In der dagegen erhobenen Berufung führte die Beschwerdeführerin aus, dass sie einerseits den Antrag auf Gewährung der Familienbeihilfe für diejenigen Monate zurückziehe, für welche sie die Familienbeihilfe bereits erhalten habe. Im Übrigen verweise sie darauf, dass die Familienbeihilfe gemäß § 10 Abs. 3 FLAG fünf Jahre rückwirkend gewährt werden könne. Abgesehen davon sei die Beschwerdeführerin gemäß § 12 Aufenthaltsgesetz als bosnischer Flüchtling anerkannt, weshalb ihr die Familienbeihilfe nicht nur wegen des Aufenthaltes von fünf Jahren, sondern auch zufolge der Flüchtlingseigenschaft zustehe. Eine Ablichtung ihres Reisepasses mit Sichtvermerken der Bezirkshauptmannschaft M., womit das Aufenthaltsrecht in Österreich gemäß § 12 Aufenthaltsgesetz in mehreren Abschnitten vom bis bescheinigt wurde, legte sie ihrer Berufung bei.
Mit Vorhalt vom forderte das Finanzamt die Beschwerdeführerin auf, an Hand geeigneter Unterlagen die in der Berufung behauptete Flüchtlingseigenschaft nachzuweisen.

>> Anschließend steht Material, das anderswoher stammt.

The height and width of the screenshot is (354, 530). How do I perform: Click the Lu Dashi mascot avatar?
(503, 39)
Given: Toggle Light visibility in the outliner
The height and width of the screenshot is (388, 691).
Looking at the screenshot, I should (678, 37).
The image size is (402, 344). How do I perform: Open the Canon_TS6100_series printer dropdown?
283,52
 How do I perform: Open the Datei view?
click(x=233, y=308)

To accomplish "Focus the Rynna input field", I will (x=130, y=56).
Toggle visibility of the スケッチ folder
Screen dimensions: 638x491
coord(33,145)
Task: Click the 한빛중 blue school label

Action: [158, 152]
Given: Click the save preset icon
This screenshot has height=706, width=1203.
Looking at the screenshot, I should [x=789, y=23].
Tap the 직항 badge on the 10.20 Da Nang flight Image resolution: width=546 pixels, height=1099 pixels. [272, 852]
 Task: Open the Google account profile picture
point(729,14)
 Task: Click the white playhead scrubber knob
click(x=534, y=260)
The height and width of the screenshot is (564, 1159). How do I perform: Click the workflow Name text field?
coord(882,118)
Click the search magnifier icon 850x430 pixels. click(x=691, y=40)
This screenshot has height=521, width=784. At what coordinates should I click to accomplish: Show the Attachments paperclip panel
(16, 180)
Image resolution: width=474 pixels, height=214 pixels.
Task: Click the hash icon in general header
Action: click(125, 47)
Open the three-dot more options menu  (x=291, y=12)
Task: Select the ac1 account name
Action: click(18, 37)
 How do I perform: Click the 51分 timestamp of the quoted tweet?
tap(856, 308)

Darauf antwortete die Beschwerdeführerin, dass weitere Nachweise bezüglich einer Flüchtlingseigenschaft nicht vorlägen. Offenbar aus Zeitgründen habe das "Innenministerium" bei den bosnischen Flüchtlingen nicht gesonderte Bescheide über die Flüchtlingseigenschaft ausgestellt. "Einfachheitshalber" sei daher § 12 des Aufenthaltsgesetzes angewendet und bei zutreffenden Fällen "der Stempel in den bosnischen Reisepässen eingesetzt" worden.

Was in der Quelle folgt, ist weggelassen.